Required work: Lines that contain "computer" are to be copied from the material, every one of them.

Task inputs:
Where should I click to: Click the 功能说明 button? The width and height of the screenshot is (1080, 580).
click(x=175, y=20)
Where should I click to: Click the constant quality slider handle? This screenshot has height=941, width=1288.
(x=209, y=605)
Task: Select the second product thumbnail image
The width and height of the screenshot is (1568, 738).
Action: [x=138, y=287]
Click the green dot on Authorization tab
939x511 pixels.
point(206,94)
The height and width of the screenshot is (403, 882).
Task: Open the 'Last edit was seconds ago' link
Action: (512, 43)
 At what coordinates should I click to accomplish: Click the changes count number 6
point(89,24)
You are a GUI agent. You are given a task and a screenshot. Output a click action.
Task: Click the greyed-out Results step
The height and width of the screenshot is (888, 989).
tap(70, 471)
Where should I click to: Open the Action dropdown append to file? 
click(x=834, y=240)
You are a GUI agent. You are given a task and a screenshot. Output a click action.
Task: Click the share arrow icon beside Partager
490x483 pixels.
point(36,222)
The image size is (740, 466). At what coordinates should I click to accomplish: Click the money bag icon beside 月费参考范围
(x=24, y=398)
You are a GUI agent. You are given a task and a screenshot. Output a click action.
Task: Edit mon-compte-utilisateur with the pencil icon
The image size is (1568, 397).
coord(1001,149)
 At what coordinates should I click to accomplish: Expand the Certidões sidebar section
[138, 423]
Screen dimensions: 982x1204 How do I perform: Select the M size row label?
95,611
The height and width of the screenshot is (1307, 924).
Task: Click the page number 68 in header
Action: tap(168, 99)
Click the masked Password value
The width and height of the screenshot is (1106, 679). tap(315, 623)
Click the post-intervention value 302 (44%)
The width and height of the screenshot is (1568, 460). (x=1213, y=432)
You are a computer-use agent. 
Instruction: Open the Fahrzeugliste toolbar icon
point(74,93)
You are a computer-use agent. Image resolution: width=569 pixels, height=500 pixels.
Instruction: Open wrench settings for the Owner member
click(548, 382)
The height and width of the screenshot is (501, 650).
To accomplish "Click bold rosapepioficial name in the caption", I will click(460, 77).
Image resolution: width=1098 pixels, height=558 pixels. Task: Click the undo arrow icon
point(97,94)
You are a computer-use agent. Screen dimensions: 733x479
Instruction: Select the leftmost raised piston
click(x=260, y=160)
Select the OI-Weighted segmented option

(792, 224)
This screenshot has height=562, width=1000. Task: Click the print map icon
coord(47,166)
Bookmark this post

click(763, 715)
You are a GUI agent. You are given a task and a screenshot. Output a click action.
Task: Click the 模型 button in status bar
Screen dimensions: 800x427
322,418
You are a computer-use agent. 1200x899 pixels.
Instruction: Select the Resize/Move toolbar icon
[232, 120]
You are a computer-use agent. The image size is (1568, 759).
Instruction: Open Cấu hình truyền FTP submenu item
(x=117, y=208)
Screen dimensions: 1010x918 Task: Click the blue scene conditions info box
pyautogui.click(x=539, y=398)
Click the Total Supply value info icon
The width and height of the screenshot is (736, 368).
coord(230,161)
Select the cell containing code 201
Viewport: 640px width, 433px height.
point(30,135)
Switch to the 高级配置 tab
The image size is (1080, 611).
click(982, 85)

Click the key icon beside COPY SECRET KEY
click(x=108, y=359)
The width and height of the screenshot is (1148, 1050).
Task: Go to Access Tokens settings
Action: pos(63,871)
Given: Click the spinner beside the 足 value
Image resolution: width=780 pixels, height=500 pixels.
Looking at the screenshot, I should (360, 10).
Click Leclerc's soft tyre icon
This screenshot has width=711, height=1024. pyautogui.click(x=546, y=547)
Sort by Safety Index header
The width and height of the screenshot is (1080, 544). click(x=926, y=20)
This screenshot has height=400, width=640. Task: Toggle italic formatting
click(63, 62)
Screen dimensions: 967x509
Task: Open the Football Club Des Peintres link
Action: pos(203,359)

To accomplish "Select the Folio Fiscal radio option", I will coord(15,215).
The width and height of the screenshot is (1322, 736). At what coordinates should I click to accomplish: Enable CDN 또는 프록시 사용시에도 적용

Written answer:
You are a computer-use agent. 
You are a computer-use agent. Image resolution: width=569 pixels, height=500 pixels.
You are a computer-use agent. Screen dimensions: 733x479
You are a computer-use agent. 1200x899 pixels.
You are a computer-use agent. The image size is (1568, 759).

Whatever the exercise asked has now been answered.